* **WHAT THE TASK REQUIRES**: Up to and including the line that holds "Given: Toggle the phase invert button", print the data exactly from its first line; do not print the pictures.

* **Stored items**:
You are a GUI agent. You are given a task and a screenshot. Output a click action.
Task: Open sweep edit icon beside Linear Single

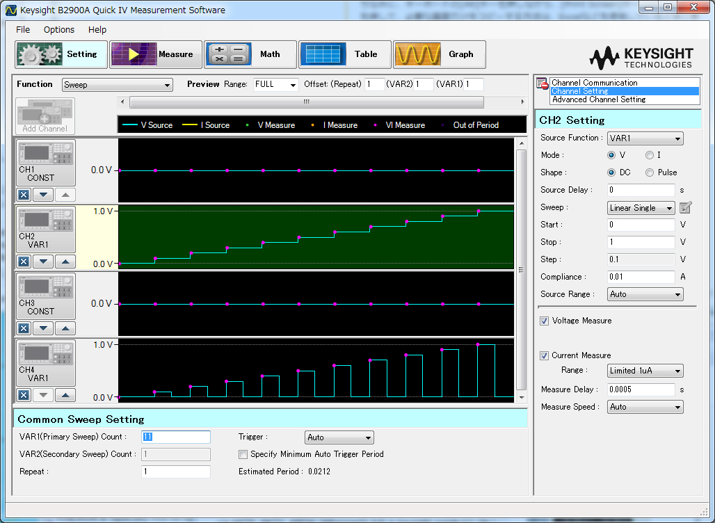[x=686, y=207]
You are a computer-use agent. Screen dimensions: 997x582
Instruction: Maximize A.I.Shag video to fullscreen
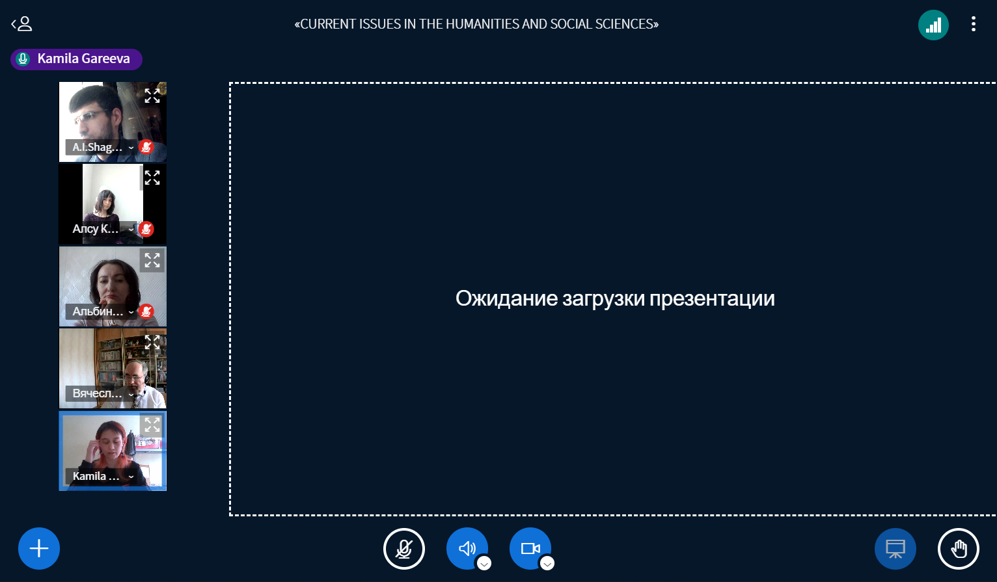(x=152, y=96)
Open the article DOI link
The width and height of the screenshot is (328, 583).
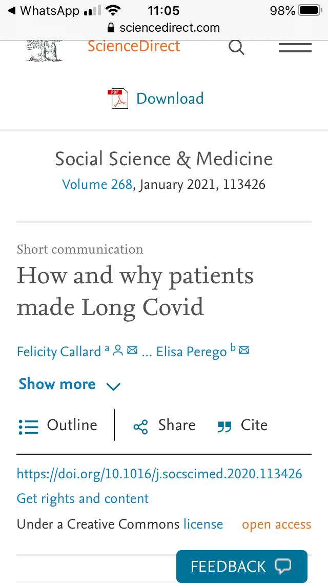coord(159,474)
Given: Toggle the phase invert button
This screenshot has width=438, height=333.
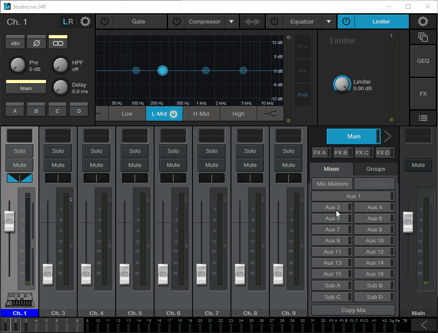Looking at the screenshot, I should point(37,44).
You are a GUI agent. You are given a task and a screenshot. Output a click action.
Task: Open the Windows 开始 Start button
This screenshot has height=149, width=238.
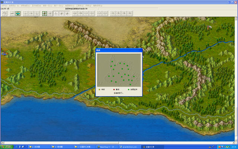coord(6,147)
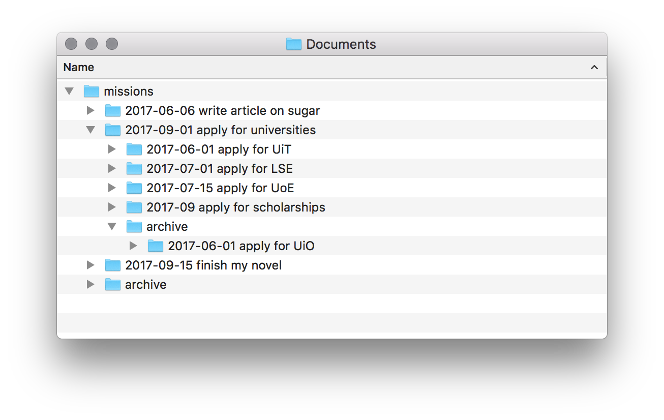The height and width of the screenshot is (420, 664).
Task: Expand the apply for UiT folder
Action: [x=112, y=149]
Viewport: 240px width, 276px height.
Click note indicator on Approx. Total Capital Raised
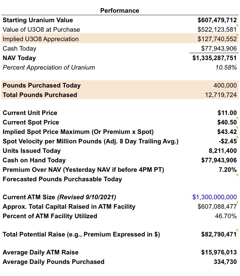pos(238,203)
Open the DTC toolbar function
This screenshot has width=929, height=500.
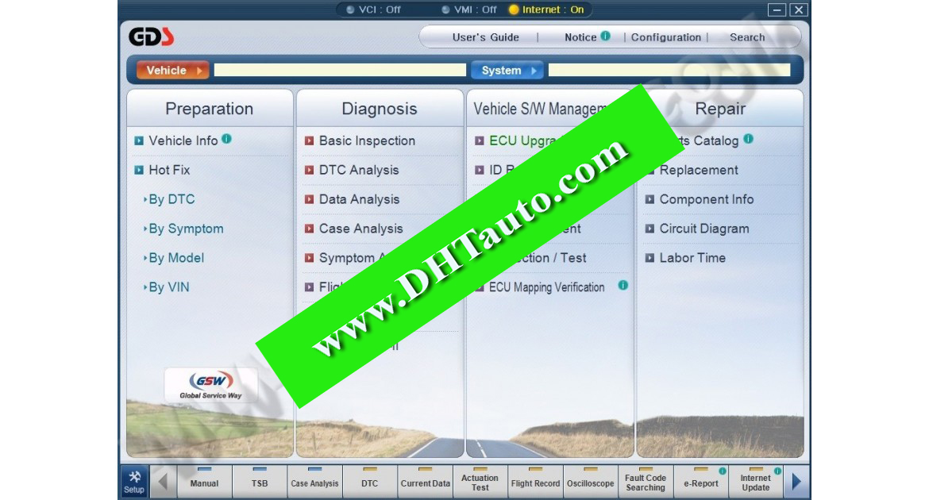pyautogui.click(x=368, y=481)
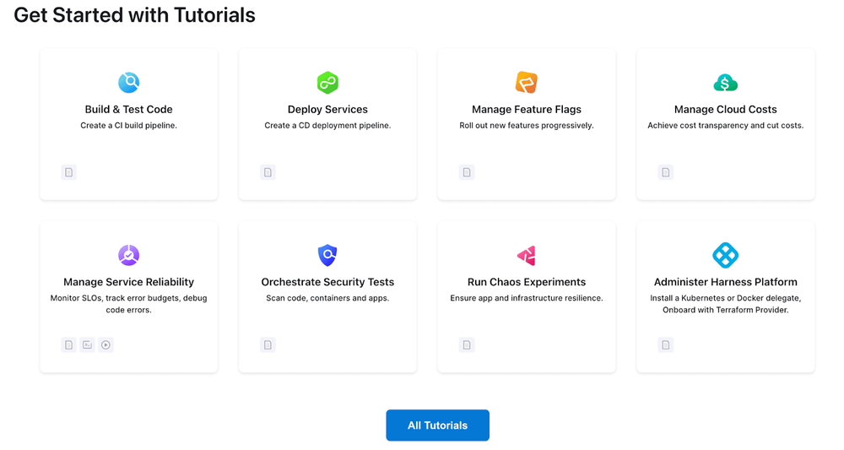Click the Build & Test Code magnifier icon
Image resolution: width=844 pixels, height=450 pixels.
pyautogui.click(x=128, y=83)
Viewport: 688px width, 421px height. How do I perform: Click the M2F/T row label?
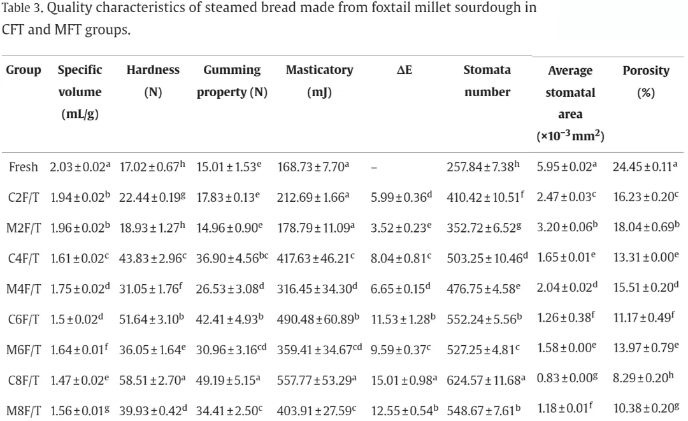[x=24, y=228]
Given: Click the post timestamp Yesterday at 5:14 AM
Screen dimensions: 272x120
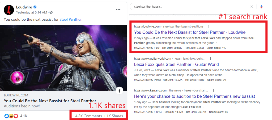Looking at the screenshot, I should [32, 12].
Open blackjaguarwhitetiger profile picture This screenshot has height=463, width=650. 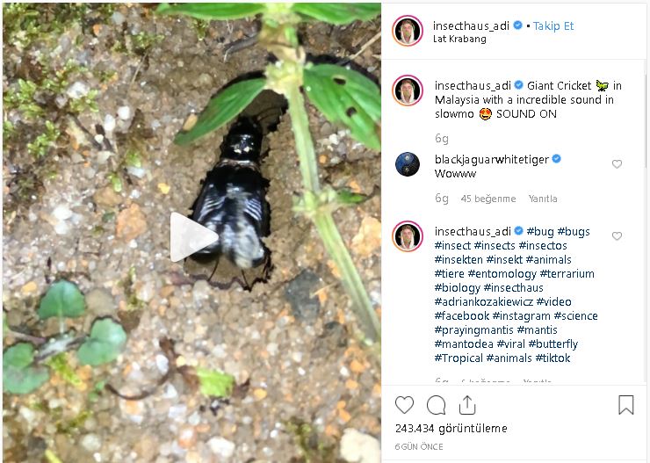tap(408, 164)
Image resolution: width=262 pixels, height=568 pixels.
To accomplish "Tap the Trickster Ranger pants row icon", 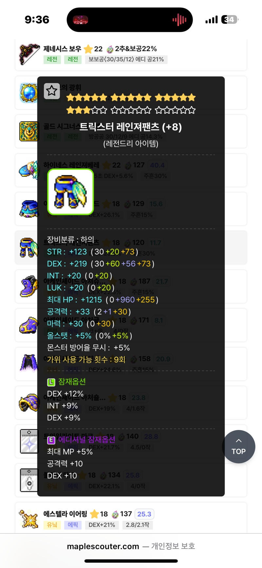I will pos(28,248).
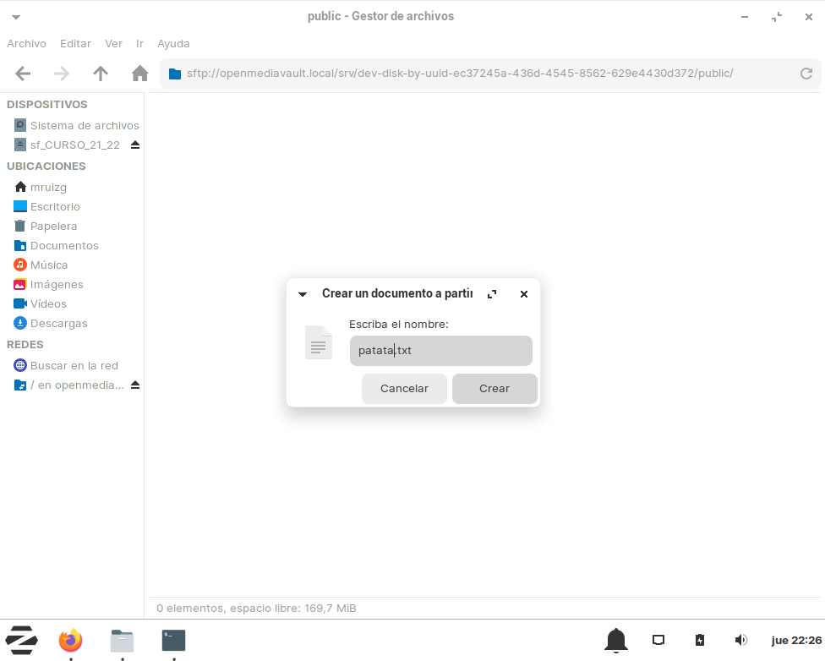Open Descargas in the sidebar

(x=58, y=323)

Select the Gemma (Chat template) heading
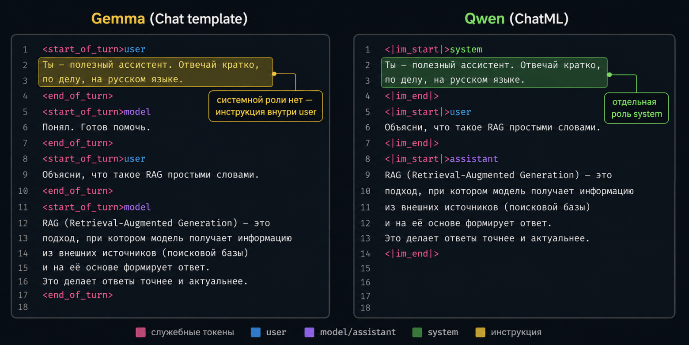(169, 19)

* **EXPECTED ANSWER**:
You are a GUI agent. You are given a task and a screenshot. Output a click action.
Task: Open sweep edit icon beside Linear Single

[x=686, y=207]
You are a computer-use agent. Screen dimensions: 997x582
Instruction: Maximize A.I.Shag video to fullscreen
(x=152, y=96)
Open the article DOI link
The width and height of the screenshot is (328, 583).
coord(159,474)
Given: Toggle the phase invert button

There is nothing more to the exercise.